Enclavada en las colinas, con impresionantes vistas al estrecho de Gibraltar y a África, esta casa de piedra restaurada con mucho cariño es un pequeño paraíso para los amantes de la naturaleza y los animales.
Rodeado de caballos, burros, vacas y los tres encantadores perros de Inga, experimentarás una especie de naturaleza domesticada, armoniosa, tranquilizadora y profundamente relajante. Te sentirás como si estuvieras en medio de la nada, pero estarás cerca de todo: hermosas playas y la vibrante Tarifa se encuentran a poca distancia en coche.
Esto no es lujo, es autenticidad, sencillez y alma.
Una casa de piedra única con una pequeña y mágica habitación en la torre con cama doble y una romántica escalera de caracol.
Para las familias, hay dos camas individuales en la casa contigua junto a la cocina. Cuando se aloja en pareja, este espacio se convierte en una acogedora sala de estar, perfecta para leer, relajarse o disfrutar de una velada tranquila.
Durante los meses de invierno, la sala de estar resulta especialmente acogedora gracias a la chimenea de pellets, que crea un ambiente cálido e íntimo. La cocina y el comedor interior están totalmente equipados con todo lo necesario para una estancia confortable.

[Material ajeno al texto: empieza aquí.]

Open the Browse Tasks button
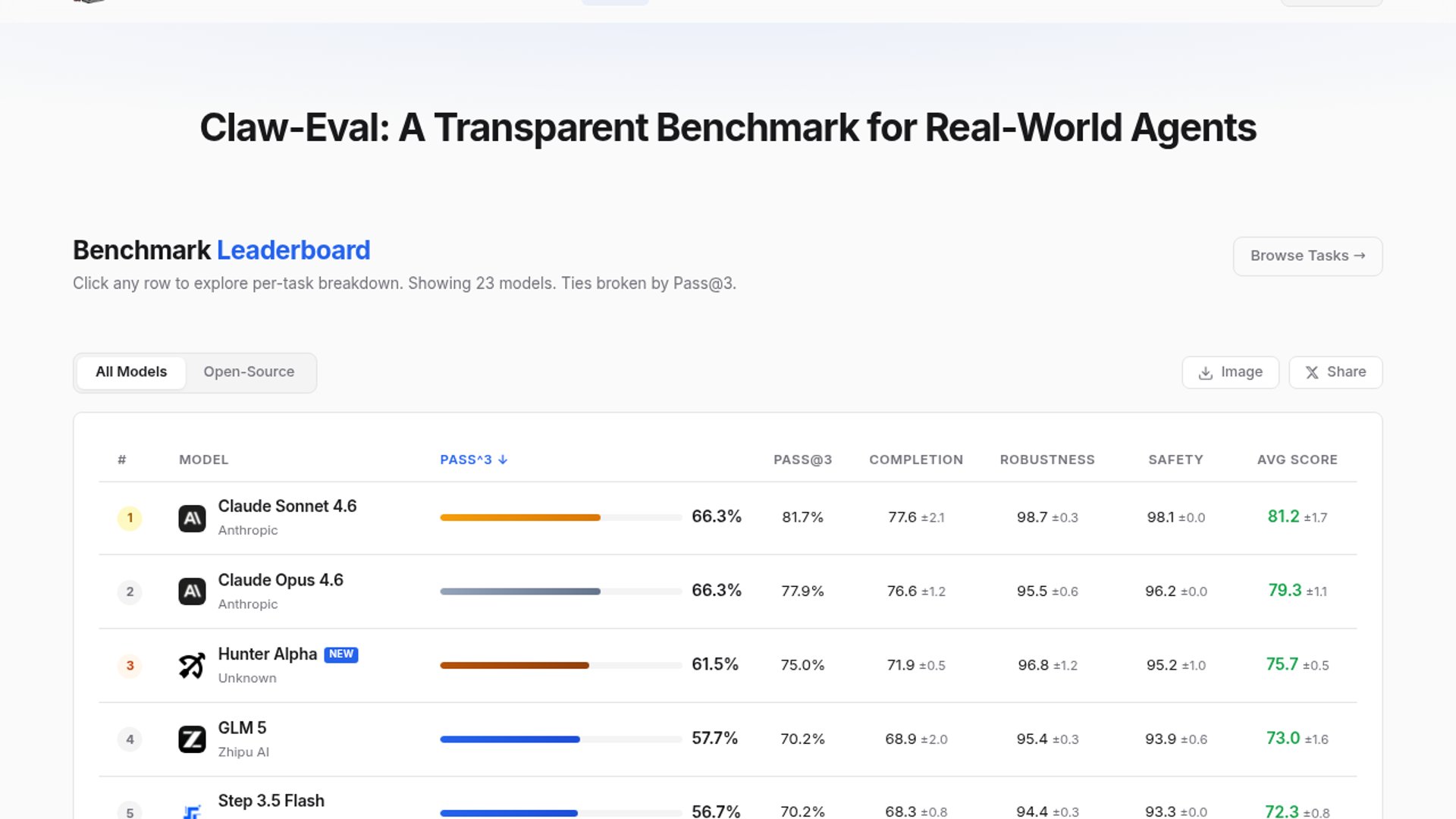Viewport: 1456px width, 819px height. [x=1307, y=256]
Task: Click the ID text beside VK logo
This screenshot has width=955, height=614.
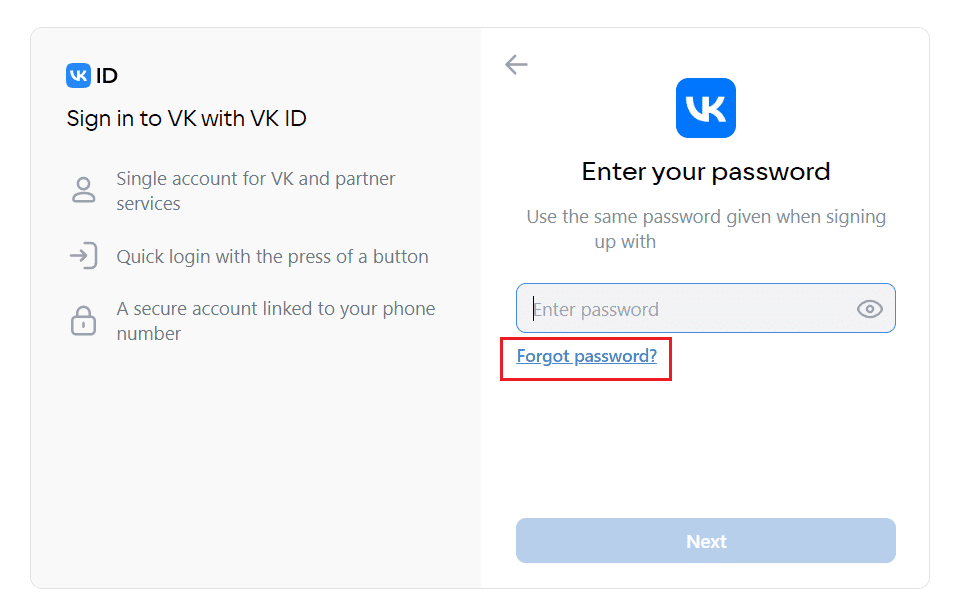Action: click(x=107, y=76)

En los meses más cálidos, la vida se traslada al aire libre. Disfrute de largas tardes con la barbacoa y las zonas de comedor al aire libre a la sombra, relájese en la hamaca o tome el sol en las tumbonas. ¿Qué más se puede pedir?
La propietaria es una fabulosa profesora de yoga con muchos años de experiencia y ofrece clases en el precioso pabellón de yoga o sobre la hierba, una forma realmente especial de empezar el día, rodeado de naturaleza.
Decorada con mucho cariño y llena de carácter, la casa combina el encanto rústico con el confort moderno. Estás cerca de los elementos (el viento, las puestas de sol, los amplios cielos), pero siempre cómodamente protegido.